Crisi Covid 19, per la ripresa economica puntare sul terzo settore
Di Tommaso De Simone, Presidente Camera di Commercio di Caserta
L’emergenza sanitaria da Coronavirus adesso impone una riflessione con una prospettiva che guardi necessariamente al futuro inteso come ripresa dell’economia provinciale, regionale e nazionale. In questa fase delicata si inserisce il tema altrettanto delicato dei provvedimenti economici a sostegno del terzo settore, che può svolgere un ruolo fondamentale per la ripresa economica della nostra provincia per la tenuta sociale del Paese. Ruolo che dovrà essere ampliato, pensando alle nuove misure necessarie di tutela per la salute di bambini, anziani e soggetti “deboli”.
Gli esempi possono essere tanti e già qualcuno può essere citato, come le attività mirate alla produzione di dispositivi individuali di sicurezza, mi riferisco alla New Hope, di suor Rita Giaretta e alla cooperativa Eva, di Castel Volturno che oggi sono in prima linea nella lotta alla pandemia da coronavirus, il rischio è stato che le loro attività potessero chiudere, poi però è arrivata la decisione di mettersi al servizio degli altri, con gli strumenti a loro disposizione, le macchine da cucire, dando il via alla creazione di mascherine di cotone sanificato e impermeabile, lavabili e riutilizzabili, in collaborazione con il consorzio San Leucio Silk, il marchio della Camera di Commercio di Caserta.

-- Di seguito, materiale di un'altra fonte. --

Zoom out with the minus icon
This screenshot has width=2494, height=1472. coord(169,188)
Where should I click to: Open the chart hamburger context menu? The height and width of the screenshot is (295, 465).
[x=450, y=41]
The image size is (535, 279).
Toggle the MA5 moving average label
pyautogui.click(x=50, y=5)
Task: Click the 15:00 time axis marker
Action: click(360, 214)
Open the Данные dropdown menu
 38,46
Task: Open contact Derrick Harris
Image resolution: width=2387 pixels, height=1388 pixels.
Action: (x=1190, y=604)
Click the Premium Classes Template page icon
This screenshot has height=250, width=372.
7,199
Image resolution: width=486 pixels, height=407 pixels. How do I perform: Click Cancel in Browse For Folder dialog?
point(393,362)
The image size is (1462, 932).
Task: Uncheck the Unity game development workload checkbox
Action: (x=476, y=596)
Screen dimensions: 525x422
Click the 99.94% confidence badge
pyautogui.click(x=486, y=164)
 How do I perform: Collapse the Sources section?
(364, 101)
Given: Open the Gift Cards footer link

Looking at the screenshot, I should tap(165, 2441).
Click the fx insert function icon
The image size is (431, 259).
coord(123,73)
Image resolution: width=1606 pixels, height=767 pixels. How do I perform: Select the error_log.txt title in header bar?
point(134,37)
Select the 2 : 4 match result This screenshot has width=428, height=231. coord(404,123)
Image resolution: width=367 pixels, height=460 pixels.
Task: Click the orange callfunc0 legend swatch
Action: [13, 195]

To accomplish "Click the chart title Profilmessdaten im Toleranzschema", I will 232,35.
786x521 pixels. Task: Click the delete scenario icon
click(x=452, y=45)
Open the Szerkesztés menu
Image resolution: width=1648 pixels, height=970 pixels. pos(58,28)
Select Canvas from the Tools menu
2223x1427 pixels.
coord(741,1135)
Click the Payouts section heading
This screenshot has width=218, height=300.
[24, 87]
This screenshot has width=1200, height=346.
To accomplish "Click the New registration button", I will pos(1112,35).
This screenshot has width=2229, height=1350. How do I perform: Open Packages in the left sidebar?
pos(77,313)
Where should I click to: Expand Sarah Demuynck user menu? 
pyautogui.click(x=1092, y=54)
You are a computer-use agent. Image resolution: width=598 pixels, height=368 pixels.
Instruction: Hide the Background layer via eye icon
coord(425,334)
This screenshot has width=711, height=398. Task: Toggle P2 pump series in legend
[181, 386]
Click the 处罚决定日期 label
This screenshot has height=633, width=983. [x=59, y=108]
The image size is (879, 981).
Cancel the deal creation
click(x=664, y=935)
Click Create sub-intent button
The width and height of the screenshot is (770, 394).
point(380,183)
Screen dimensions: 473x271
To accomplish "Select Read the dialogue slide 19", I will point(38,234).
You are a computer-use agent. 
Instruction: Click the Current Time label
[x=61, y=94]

Penso anche, per esempio, alla tutela delle terre e dei beni confiscati alle mafie, recuperati a scopo sociale. L’associazionismo può giocare la grande partita della ripartenza, prendendo il via da quel ruolo di sentinella sul territorio che deve essere valorizzata. Non bisogna dimenticare che proprio dal terzo settore è stato lanciato l’allarme di come la criminalità si fosse già organizzata per offrire i propri servizi nell’emergenza in sostituzione dello Stato. Le azioni che possono essere messe in campo sono tante, dai progetti già diffusi contro la dispersione scolastica che oggi più di ieri devono essere potenziati, il riferimento è anche alla cosiddetta economia solidale, alla filiera corta che consente di poter tracciare i prodotti e controllare il prezzo creando relazioni dirette con i piccoli e medi produttori dando una buona risposta nel periodo di emergenza sanitaria perché le modalità di acquisto sono cambiate durante il lockdown.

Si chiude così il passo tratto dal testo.